There are other possible states, for which we must first decide whether the turn belongs to the player or to a robot. This information is implicit in turn. If there are r robots, the first turn (turn=0) belongs to the player and so do all turns for which turn is a multiple of (r+1). Otherwise, the turn belongs to a robot, we can identify the number of the robot by using a modulo operation: turn%(r+1) - 1.

In the case of a player turn, we should use the logic we described above, for each possible new location (nx,ny) the player may move the king to, calculate the probability to win the game if that movement is done (which we can recursively calculate by calling Probability(nx,ny, turn+1, robotvec ) ).

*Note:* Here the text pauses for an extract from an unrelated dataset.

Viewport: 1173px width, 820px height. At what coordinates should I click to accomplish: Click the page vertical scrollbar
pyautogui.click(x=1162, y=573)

Pick the cell that gives the best probability, and return this probability.

For the robots' turns, there are three possible cases:

The player may already know the direction that was picked for the robot, in which case we get the position (rx,rx) to which the robot will move the king and return Probability(rx,ry, turn+1, robotvec ).

Another case is when the player does not know yet what direction was assigned to the robot, but can find out what direction it was depending on the robot's move (i.e. when at least one of the directions can take the robot to an empty cell) in this case, we can get both possible locations (x1,y1) and (x2,y2) and using the rules of probabilities (knowing that P is the probability the robot will be assigned direction1) we may return P * Probability(x1,y1, turn+1, robotvec1 ) + (1 - P) * Probability(x2,y2, turn+1, robotvec2 ) where robotvec1 is a new version of robotvec such that the robot's state is changed to 1 and robotvec2 is the version in which the robot's state changes to 2. When both of the robot's directions would lead it to leave the king in its current cell, the state only changes in the number of turns played so far, so we return Probability(x,y, turn+1, robotvec ) .

This recursive solution correctly solves the problem. However, it will time out in its current state. We should consider memoization to improve its execution time. Since w,h<=15, maxturns<=100 and <=5, the maximum number of states is 5467500 which just fits in memory. Also, every state s result is dependent only on the solution for cases with a higher value used for turn, which means that there are no cyclecs in the recurrence so implementing memoization is possible. You can use a map / hashtable structure to associate probabilities to each of the game states. Most coders that solved the problem during the match used a double array of size [15][15][101][243] to store the information of each state, the trick was to store robotvec as a number from 0 to 242 and use base-3 logic to decode that number into the array and vice versa.